:: TEXT SEGMENT

[SciPy-dev] MCMC, Kalman Filtering, AI for SciPy?

Thu Sep 30 03:40:59 EDT 2004

Robert Kern wrote:

> Charles Harris wrote:
>
> [snip]
>
>> I agree that search and indexing are the best ways to find stuff, but 
>> I am mostly concerned as to where to commit stuff. Clustering, where 
>> does that go?
>
>
> scipy.cluster I would imagine.  ;-)
>
>> Lattice methods, where do they go? How about useful data structures 
>> or combinatorics? So on and so forth. I think the upper level GAMS 
>> categories cover sufficient range that most things can be put into a 
>> directory without embarrassment. As to the detailed breakdown in the 
>> GAMS sub-classifications, I am not so sure.
>
>
> To make the discussion a bit more concrete, here is an example 
> directory structure corresponding to the top-level GAMS 
> classifications. The names are all my own, so feel free to pretend 
> they are something more to your liking.
>
> <snip hierarchy>

> Now that I see it, it is somewhat appealing. I would probably want to 
> break up some of those into two or more top-level groups. I definitely 
> don't want to see too many subpackages under each of the top-level 
> groups ("Flat is better than nested.").
>
Here is where the current SciPy modules would likely get lumped in the 
GAMS hierarchy.

::::

OBJECTIVE A
In the SciPy-dev message, swap "Clustering" for "Partitioning" and repeat the passage from "Thu Sep 30 03:40:59" to "does that go?".

:: THE RECORDS

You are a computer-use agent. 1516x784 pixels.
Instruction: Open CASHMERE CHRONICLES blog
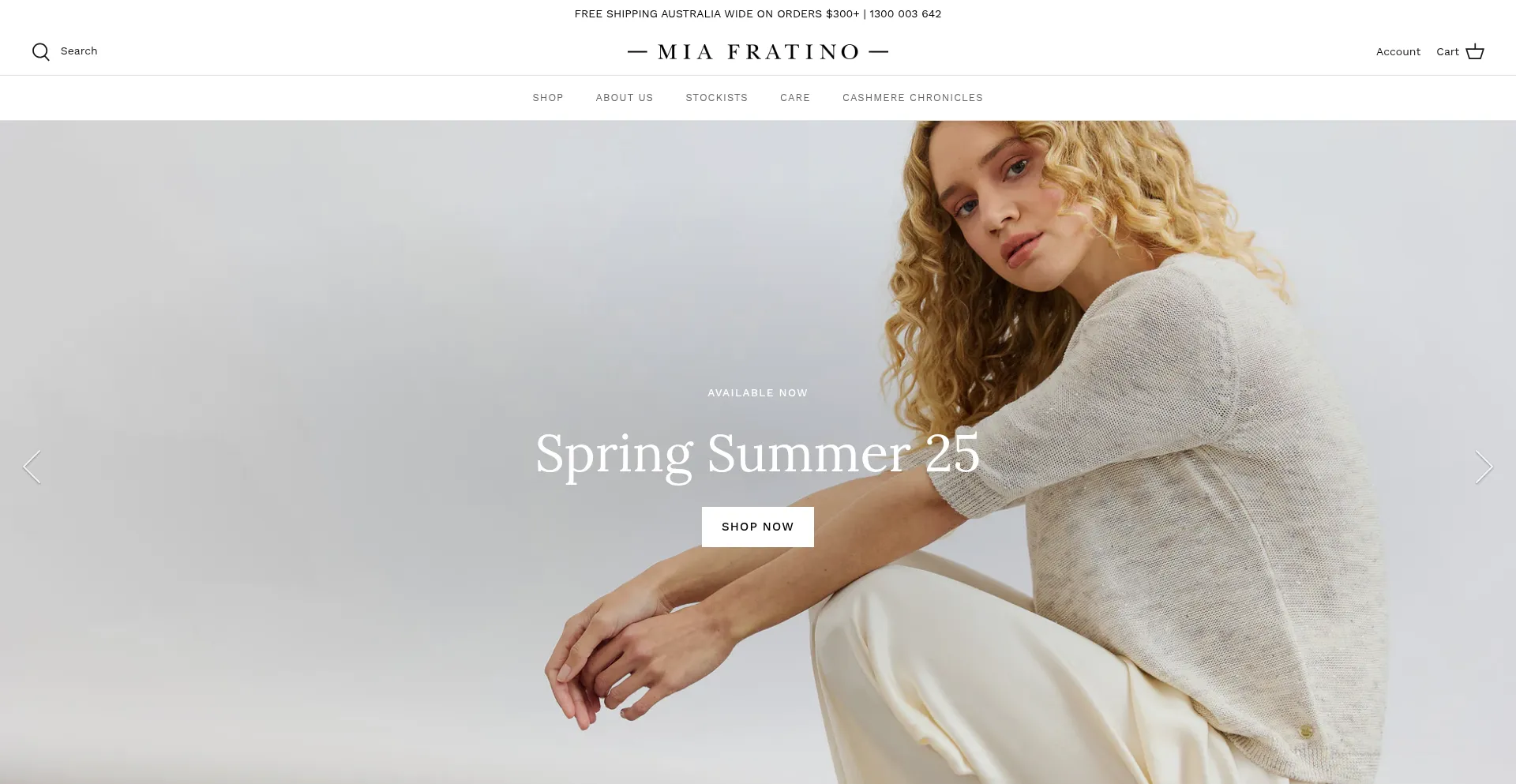(913, 98)
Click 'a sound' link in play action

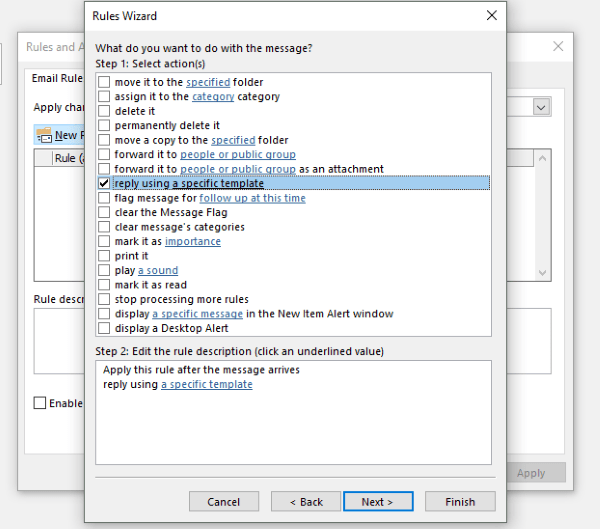[157, 270]
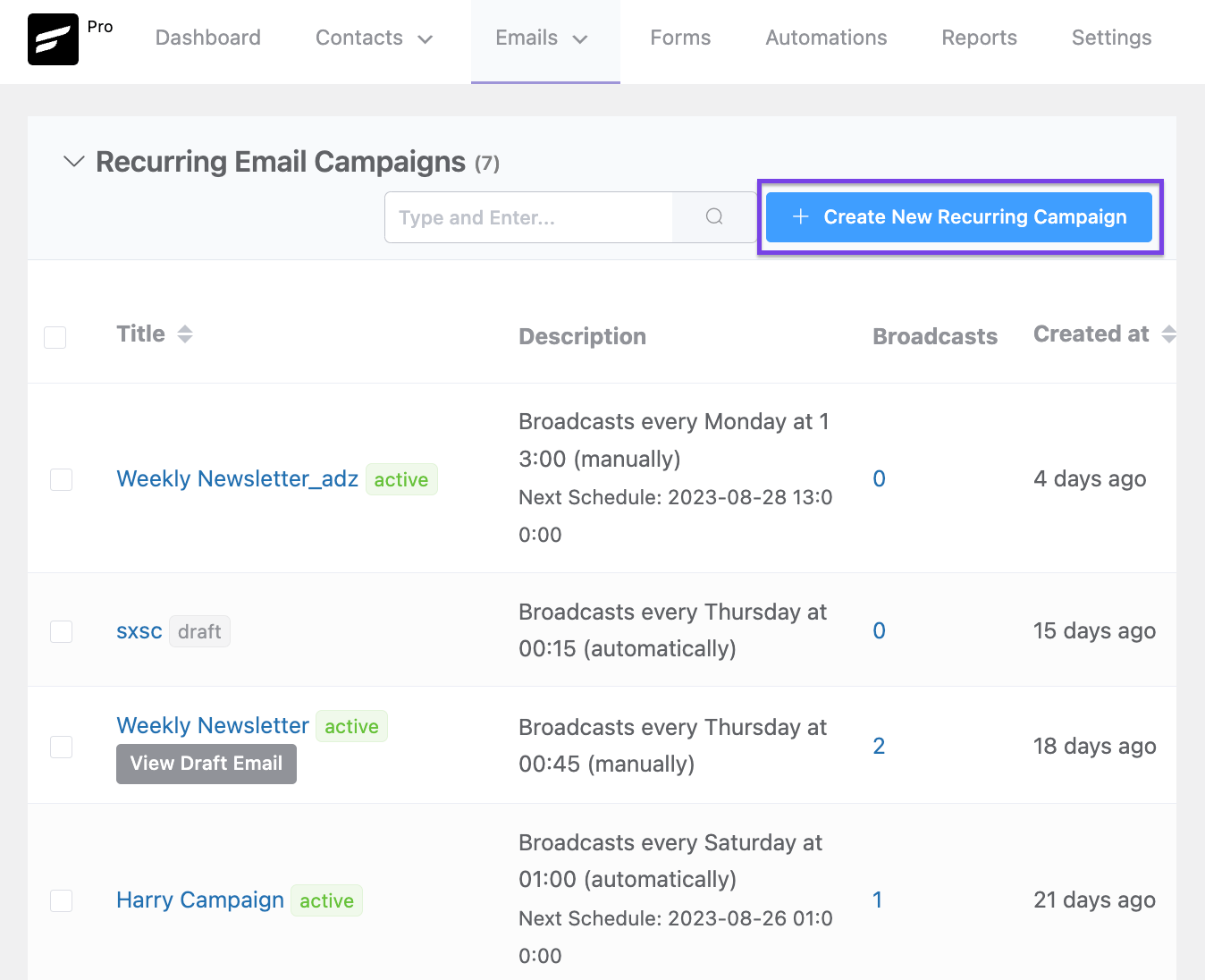Open the Harry Campaign link

[x=200, y=900]
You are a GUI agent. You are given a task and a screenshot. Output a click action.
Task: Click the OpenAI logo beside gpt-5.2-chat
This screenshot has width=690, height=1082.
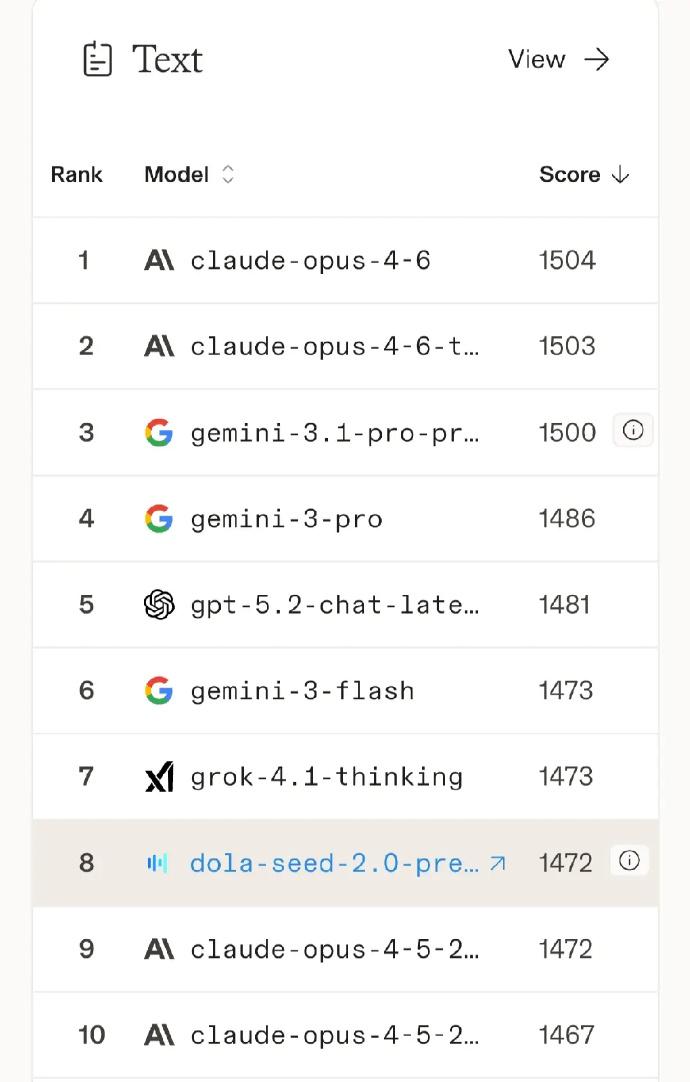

::::

OBJECTIVE B
Pull out the listing from its first line to the line with "[x=200, y=900]", both included, reproducing each line unchanged and omitting the pictures.

RIGHT ANSWER A
Thu Sep 30 03:40:59 EDT 2004

Robert Kern wrote:

> Charles Harris wrote:
>
> [snip]
>
>> I agree that search and indexing are the best ways to find stuff, but 
>> I am mostly concerned as to where to commit stuff. Partitioning, where 
>> does that go?

RIGHT ANSWER B
You are a computer-use agent. 1516x784 pixels.
Instruction: Open CASHMERE CHRONICLES blog
(913, 98)
Click 'a sound' link in play action

[157, 270]
Open the Harry Campaign link

[x=200, y=900]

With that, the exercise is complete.